Answer: Yes, there have been some painted additions to it over the years. For example, a crown was added but later removed. Some angels were also painted alongside her, but they, too, later faded. Some other alleged additions or “touch-ups” to her face, etc., are not easy to verify.

This ought not to shake your faith in the tilma as authentic. In a way, it reinforces what is authentic about it. The actual and original image remains 500 years after its creation on a rough cactus cloth that should have disintegrated long ago. And painted additions have not stood the test of time, though the miraculous portions have. It still remains uncertain as to what comprises the original image. It does not seem to be paint or dye or colored fibers. It remains a mystery. Further, the astonishing details in the eyes of the Blessed Mother with Juan Diego and numerous others, refracted just as in a real human eye, are remarkable. So, what is clearly human artistry seems not to prevail, but what is seemingly miraculous perdures. This affirms rather than denigrates the authenticity of the true image.
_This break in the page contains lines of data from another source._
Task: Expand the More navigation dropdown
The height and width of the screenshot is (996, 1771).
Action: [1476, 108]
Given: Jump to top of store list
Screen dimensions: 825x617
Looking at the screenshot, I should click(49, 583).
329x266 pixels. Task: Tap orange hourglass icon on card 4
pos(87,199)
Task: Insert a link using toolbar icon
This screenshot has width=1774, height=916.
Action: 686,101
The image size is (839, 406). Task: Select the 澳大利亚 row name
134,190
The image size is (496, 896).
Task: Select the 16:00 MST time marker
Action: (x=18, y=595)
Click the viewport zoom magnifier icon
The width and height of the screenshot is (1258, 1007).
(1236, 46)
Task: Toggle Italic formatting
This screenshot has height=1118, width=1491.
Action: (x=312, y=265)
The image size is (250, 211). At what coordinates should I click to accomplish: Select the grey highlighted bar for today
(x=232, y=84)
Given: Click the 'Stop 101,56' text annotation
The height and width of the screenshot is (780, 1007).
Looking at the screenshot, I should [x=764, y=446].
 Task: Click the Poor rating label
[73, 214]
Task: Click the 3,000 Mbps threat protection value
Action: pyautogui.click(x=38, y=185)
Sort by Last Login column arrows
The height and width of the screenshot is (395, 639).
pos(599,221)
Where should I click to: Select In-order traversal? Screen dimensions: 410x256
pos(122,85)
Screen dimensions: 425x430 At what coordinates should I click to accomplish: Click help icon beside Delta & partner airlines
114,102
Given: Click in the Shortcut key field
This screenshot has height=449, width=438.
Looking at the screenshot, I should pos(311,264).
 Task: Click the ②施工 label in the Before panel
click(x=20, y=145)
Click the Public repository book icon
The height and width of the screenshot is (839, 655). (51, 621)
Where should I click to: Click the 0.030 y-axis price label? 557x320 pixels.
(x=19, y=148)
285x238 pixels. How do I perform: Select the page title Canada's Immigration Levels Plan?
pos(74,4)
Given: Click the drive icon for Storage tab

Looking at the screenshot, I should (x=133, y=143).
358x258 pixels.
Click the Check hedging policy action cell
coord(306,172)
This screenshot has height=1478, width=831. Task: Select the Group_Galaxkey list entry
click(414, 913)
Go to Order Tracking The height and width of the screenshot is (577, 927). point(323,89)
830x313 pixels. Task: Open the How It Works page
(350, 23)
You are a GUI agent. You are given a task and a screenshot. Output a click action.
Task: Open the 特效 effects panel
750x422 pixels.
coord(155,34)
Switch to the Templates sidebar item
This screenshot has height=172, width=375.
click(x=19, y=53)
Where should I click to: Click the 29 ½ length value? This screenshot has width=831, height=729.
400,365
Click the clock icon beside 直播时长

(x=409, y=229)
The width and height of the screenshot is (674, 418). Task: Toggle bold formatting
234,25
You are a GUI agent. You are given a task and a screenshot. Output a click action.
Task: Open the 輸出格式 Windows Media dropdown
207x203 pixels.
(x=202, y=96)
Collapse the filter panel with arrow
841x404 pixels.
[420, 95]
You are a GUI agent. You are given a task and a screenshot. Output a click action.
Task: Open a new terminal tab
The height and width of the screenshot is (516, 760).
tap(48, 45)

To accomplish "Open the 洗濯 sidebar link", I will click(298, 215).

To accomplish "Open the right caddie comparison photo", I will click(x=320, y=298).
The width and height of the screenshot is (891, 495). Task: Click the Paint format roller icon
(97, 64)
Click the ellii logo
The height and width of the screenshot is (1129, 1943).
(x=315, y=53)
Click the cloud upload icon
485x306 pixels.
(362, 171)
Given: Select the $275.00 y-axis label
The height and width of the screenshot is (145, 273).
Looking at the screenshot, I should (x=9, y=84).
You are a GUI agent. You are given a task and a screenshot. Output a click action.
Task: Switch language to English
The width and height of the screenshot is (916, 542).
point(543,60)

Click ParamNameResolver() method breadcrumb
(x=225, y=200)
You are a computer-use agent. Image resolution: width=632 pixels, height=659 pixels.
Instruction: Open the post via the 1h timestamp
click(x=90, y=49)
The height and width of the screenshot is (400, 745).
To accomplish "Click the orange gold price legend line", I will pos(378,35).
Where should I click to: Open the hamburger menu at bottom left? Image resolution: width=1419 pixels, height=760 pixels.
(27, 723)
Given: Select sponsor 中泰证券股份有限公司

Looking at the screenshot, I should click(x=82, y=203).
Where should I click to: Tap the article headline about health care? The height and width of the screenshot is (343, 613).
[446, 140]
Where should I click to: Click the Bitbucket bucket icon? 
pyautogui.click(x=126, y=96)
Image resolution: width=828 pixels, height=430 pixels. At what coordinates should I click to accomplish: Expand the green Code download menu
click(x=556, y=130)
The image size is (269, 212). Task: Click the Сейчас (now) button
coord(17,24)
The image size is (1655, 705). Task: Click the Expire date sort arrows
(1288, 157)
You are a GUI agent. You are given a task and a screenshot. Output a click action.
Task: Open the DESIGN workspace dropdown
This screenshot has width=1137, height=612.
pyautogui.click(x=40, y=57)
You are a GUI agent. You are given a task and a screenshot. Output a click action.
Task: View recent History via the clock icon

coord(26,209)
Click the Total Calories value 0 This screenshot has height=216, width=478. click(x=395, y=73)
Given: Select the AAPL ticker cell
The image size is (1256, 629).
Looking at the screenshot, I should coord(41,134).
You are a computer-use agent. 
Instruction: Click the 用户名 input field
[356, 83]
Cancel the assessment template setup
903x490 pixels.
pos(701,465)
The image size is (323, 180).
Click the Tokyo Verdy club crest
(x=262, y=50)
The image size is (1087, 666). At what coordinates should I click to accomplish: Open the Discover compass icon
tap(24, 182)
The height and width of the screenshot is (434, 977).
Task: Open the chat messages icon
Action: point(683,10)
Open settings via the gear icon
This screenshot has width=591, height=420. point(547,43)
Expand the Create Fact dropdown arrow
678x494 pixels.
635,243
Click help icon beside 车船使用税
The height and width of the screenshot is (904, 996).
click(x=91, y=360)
As for your observation that it seems impious to paint on the tilma, this is certainly the modern notion. We tend to leave historical and precious things untouched. But the more ancient approach was often to embellish and build glorious churches over holy sites, such as on places of the Nativity, Crucifixion and Resurrection. We encase simple relics in golden ostensoria, etc. It is also remarkable that the tilma and Shroud of Turin hung out in the open air for centuries before being encased in special containers to protect from the light and air. We, on the other hand, like to restore historical sites to their appearance at the time of the crucial events. Precious articles and documents are also preserved in careful ways. This, of course, makes the items more remote from the faithful, but it does protect them.

Moderation of news

Question: I watch a lot of cable news and read a lot of Catholic news. But how much is too much? I have heard that some Catholics I know have largely unplugged from all but a very few news sources. But shouldn’t we be informed? Any thoughts?

Gerald Morriset, Cape May, New Jersey

Answer: As with many things of this sort, there are prudential judgments involved. There are some people who need to stay up with the news in government or in the Church since they need that information to lead, or to give comment or advice. Others, however, are less required to keep up with all the details.

Many, if not most, are not required to spend extensive time watching the extended coverage and what some call the political theatre that is daily fare on cable news. Likewise, many do not need to know all the details of the latest debates inside the Church, between theologians, bishops, lay groups, etc. Too steady a diet of all this drama can leave people angry, discouraged or even bitter and divisive. And besides, there isn’t much one can do about political divisions or Church debates. You will know something by its fruits. If staying informed helps you to pray and equips you to make a difference, it is a good thing. If it causes anger and bitterness, it may be time to limit exposure and get just the essentials.

One of the weapons of the devil is to have us focus on what we cannot change so that we do not focus on what we can change. Most of us have plenty of work to do in our own lives and families, which should be our focus rather than what is wrong or controversial with everyone else or every level of the Church or government. A weekly review of a paper such as Our Sunday Visitor or a quick glance at a news aggregator service is likely enough information for the average person.

Again, there are some who need to know more, but for most, moderation is the key.